再びプレイして印象深かったのがチョウ・ミンの冷酷非情さである。「Flatliner」では捕まっているかつての仲間を連れてくるのだが、ホァンが連れ帰った仲間は裏切り者であり、チョウはホァンの目の前で仲間の心臓をえぐり出し、「これでワタシとおまえは共犯であり、仲間だ」とニヤリと笑うのだ。ガトリングガンを備え付けたトラックでギャング達を襲撃したりと、スマートな外見の割に行動がぶっ飛んでいて、怖い。各キャラクターのアクの強さに改めて圧倒された。
ストーリー、キャラクターという視点から、やはり「チャイナタウン・ウォーズ」は面白いと強く感じた。DS版はインターフェイスのユニークさでPSP版とは違った魅力を持っており、両作品の甲乙はつけがたいが、100分の新曲、新ミッション、そして新キャラクターと多数の追加要素と、美しくなったリバティーシティを走れるPSP版は、強くお勧めしたいタイトルだ。
■ PSP版は迷惑きわまりない新キャラクターメラニー・マラードが大活躍! 彼女の尻ぬぐいが大変な新ミッション
PSP版オリジナルキャラクター、メラニー・マラード。
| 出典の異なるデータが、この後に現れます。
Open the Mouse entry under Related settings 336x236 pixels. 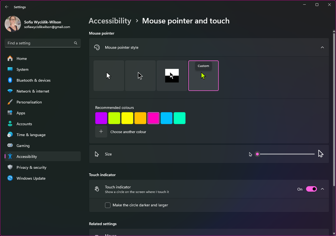click(209, 234)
チャンスを求めて犯罪社会に深入りする |
興奮するとメラニーは銃火の中に飛びだしていってしまう。彼女を守るのは一苦労だ |
ホァンの悪事に対して正義感を振りかざすが、その悪事を利用してのし上がろうとしている女だ |
PSP版のオリジナル要素として強くアピールしたいのが、「メラニー・マラード」という新たな女性の存在だ。「チャイナタウン・ウォーズ」ではポスターやイラストでリン・シャンという中国系の美女が積極的に描かれているのだが、ヒロインなのかと大いに期待させておきながら、開始早々のミッションで撃たれて退場してしまう。こういった展開は「GTA」シリーズらしいとも言えるのだが、やはり「もっと活躍する美女を!」と感じざるを得ない。メラニーはそんなファンの声に応える存在だ。
とはいえそこは「GTA」、メラニーはエキセントリックでアクが強く、そして「現実ではお近づきになりたくない」存在だ。彼女はカメラ片手にどんな過激なことも取材しようとする「突撃レポーター」だ。ショッキングなニュースを取材してテレビ局のキャスターになろうとする野心家である。実際、裏社会に単身で潜入し、犯罪をカメラに収めてのし上がった女性キャスターがリバティーシティーにはいるらしく、メラニーも同じサクセスストーリーを夢見ている。メラニーは犯罪都市リバティーシティーが生んだ女性なのだ。
メラニーが目をつけたのはトライアドのボスの息子、ことあるごとに父親の地位と財力を自慢し、手下を平気で裏切り、何度も敵の罠にはまり、遊びはだらしなく、何でも人のせいにする最低の人間チャン・ジャオミンである。メラニーはチャンに美貌と色気で近付き、犯罪現場をカメラで撮ることを約束させる。そのボディーガードとしてチャンはホァンを指名するのだ。ちなみに、チャンとメラニーが知り合ったきっかけはネットゲーム。チャンとメラニーがどんなゲームをやっていたのかもちょっと気になる。チャンはネットゲームの世界でも迷惑プレーヤーだったに違いない。
メラニーとの最初のミッションはトライアドの密輸品輸送。桟橋で荷物の運送中に敵対組織が波状攻撃を仕掛けて来るという、中々歯ごたえのあるミッションだ。敵との激しい銃撃戦だけでも大変なのに、興奮したメラニーは銃火のまっただ中に飛び出してカメラを回しはじめる。ホァンは敵の撃退とメラニーを守るのに大あわてだ。その奮闘を台無しにするのがメラニー。彼女は「怖くなったから」という理由で、警察に通報してしまうのだ。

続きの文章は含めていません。